Slow Food Denver builds community, strengthens relationships between local food producers and consumers, and educates people about how the food they eat gets to their tables And speaking of tables, we believe that’s where magic happens — when a group of people gather around the table to share ideas and the pleasures of food, new friendships form, creativity blossoms, and the world becomes a healthier, happier place.
Our Community Table program offers many ways to meet like-minded people and build a strong food community:
- Slow Food Denver C.A.F.É. – cultivating Community, Art, Food and Education. The first project is the C.A.F.E. microgrant program supporting innovative and sustainable food initiatives in Metro Denver. Over a delicious and creative dinner, we present three different small projects to the community, and then the community votes on which receives the grant. In 2011, we awarded six $1000 microgrants to individuals, non profits, and small businesses.
- Farm Tours — connecting people with local farmers, encouraging participation in the local food community, educating participants about the food system and production practices, and sharing a meal together. Every summer we visit local farms and ranches to learn about how they produce food. After the tour, we enjoy a farm lunch prepared by local chefs with products from the farm. We’ve visited everything from a 30,000-acre grassfed cattle ranch to a five-acre urban permaculture farm. It’s a fun way to spend a summer Saturday with the family.
- Crop Mobs — connecting farmers with helping hands. We help Denver urban farmers connect with willing workers for a “barn-raising” style work day, usually to get something big accomplished. But sometimes it’s to just pull weeds. After a morning of hard work, volunteers and farmers share a lunch together.

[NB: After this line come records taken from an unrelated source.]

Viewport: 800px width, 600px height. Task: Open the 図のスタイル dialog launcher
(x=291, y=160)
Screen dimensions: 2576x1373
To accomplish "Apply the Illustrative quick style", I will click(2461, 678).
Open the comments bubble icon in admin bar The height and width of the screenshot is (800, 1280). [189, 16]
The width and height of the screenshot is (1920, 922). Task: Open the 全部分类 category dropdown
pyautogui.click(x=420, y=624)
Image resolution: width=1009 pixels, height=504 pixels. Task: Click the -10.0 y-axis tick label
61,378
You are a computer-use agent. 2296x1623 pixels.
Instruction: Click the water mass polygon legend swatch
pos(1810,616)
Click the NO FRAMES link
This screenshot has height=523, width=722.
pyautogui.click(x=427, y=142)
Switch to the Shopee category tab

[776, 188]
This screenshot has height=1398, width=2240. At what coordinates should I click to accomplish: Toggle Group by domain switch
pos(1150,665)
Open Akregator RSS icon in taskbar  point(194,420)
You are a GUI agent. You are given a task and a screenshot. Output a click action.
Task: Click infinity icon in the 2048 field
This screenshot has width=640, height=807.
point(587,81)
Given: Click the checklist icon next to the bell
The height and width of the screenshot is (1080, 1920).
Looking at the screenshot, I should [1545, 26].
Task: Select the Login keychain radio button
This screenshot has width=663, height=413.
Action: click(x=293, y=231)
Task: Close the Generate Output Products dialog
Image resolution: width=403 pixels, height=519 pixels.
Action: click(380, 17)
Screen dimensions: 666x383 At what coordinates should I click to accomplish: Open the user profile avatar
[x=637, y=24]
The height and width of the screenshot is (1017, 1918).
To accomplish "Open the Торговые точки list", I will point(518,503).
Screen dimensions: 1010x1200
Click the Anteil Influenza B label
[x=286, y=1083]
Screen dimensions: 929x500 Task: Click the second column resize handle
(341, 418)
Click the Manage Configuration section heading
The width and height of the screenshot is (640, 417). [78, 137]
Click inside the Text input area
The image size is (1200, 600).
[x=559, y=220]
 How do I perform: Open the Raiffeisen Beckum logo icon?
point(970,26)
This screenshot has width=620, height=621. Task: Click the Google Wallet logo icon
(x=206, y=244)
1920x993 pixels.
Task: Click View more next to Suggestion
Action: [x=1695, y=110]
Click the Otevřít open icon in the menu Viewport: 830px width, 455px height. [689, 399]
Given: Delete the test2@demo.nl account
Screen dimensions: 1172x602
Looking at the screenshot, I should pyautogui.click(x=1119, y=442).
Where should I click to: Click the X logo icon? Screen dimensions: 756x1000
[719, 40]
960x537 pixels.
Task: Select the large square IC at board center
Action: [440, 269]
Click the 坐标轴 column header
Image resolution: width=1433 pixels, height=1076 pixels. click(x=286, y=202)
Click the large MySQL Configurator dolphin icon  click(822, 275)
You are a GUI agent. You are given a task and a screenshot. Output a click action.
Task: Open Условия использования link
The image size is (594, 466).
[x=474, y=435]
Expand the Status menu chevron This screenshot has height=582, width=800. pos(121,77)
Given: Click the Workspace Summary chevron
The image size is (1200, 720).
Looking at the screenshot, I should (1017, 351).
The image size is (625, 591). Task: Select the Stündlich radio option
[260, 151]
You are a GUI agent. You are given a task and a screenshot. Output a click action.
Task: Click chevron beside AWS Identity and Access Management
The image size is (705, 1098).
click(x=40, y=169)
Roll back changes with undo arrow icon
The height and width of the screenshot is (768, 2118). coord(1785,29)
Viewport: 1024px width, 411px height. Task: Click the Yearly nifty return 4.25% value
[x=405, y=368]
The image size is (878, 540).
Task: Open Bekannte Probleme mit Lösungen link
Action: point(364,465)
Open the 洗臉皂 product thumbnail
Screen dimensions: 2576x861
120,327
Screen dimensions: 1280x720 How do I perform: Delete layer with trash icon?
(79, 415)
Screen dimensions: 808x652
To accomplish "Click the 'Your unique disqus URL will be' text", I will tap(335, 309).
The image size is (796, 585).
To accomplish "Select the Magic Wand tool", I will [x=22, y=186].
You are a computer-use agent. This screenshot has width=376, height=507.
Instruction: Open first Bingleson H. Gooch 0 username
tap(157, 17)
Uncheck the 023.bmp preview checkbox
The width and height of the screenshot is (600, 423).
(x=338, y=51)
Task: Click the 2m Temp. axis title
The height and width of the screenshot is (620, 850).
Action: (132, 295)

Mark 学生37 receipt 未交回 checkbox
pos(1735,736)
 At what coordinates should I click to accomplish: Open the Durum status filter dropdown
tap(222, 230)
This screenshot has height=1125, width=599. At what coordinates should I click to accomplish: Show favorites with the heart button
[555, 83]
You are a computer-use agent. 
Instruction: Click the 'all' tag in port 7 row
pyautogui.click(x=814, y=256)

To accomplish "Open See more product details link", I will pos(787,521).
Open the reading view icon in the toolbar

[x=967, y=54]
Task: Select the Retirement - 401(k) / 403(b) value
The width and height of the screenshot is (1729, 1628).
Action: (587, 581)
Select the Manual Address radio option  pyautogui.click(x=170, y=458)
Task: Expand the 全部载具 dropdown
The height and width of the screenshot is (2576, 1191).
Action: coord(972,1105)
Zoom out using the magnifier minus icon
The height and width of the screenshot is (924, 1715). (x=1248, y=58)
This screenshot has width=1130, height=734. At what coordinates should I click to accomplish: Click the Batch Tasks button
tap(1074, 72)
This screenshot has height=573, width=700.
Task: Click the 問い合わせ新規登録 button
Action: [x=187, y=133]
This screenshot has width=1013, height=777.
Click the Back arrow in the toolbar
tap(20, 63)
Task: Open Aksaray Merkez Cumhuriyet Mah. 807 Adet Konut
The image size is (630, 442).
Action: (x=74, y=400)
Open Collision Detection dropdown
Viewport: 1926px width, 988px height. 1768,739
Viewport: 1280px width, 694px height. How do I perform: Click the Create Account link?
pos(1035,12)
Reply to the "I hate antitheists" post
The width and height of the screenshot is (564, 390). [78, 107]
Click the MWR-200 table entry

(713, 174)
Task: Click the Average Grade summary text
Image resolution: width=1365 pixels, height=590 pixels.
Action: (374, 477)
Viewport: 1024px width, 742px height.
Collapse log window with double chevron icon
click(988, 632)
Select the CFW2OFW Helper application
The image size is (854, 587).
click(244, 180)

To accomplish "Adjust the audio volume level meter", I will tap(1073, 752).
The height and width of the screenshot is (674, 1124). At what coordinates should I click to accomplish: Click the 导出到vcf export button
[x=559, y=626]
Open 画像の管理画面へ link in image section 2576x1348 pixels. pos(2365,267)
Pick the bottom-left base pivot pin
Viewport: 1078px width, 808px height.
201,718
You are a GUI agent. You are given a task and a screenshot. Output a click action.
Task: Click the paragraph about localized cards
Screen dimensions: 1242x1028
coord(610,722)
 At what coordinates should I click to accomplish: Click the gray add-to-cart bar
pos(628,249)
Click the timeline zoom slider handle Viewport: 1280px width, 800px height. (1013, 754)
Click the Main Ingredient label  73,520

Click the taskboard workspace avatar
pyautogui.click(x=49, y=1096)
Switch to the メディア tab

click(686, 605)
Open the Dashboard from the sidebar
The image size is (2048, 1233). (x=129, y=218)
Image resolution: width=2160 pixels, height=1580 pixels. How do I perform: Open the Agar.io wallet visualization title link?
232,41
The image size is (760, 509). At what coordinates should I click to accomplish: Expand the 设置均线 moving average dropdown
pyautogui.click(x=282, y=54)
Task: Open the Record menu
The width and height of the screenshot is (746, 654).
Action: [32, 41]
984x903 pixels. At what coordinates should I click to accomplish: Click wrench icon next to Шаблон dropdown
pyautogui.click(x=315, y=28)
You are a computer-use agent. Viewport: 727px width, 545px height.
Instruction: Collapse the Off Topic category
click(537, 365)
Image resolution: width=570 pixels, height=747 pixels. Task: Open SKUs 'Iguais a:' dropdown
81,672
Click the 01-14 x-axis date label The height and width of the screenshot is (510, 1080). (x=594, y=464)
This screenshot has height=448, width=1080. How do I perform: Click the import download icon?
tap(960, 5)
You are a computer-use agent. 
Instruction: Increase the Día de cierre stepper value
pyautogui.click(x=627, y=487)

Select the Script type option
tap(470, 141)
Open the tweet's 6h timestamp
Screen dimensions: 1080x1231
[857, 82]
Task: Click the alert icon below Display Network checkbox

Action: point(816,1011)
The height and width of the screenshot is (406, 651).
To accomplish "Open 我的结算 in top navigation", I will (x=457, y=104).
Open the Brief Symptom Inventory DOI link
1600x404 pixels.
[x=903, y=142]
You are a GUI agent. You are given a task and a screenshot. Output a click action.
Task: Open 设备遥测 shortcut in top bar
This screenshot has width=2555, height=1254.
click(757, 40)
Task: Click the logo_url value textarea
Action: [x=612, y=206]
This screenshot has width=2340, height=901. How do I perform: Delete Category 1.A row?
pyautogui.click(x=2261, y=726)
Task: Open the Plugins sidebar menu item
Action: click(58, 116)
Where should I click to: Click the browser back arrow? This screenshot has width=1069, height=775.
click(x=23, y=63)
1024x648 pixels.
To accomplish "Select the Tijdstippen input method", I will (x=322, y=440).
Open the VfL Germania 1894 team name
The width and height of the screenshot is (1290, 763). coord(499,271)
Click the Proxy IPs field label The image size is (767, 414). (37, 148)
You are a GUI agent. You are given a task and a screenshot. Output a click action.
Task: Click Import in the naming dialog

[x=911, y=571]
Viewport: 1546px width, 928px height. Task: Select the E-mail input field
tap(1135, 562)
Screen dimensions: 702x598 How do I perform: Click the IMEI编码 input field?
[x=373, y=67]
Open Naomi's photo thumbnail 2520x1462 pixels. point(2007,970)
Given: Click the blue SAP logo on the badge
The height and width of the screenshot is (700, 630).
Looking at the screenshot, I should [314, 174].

- Fruit Gleaning and Canning — preserving the harvest. The Denver Metro area boasts abundant fruit trees and vines located in yards, alleys, and public areas, yet much of this fruit is never harvested and is often left to rot. We gather fruit that would otherwise go to waste and then learn how to make jams, jellies, and preserves. Some of the bounty goes home with participants, and the rest is shared with a local non-profit. With many of Denver’s fruit trees and vines planted by original homeowners, this project is a fun way to tap into Denver history and today’s desire to eat local.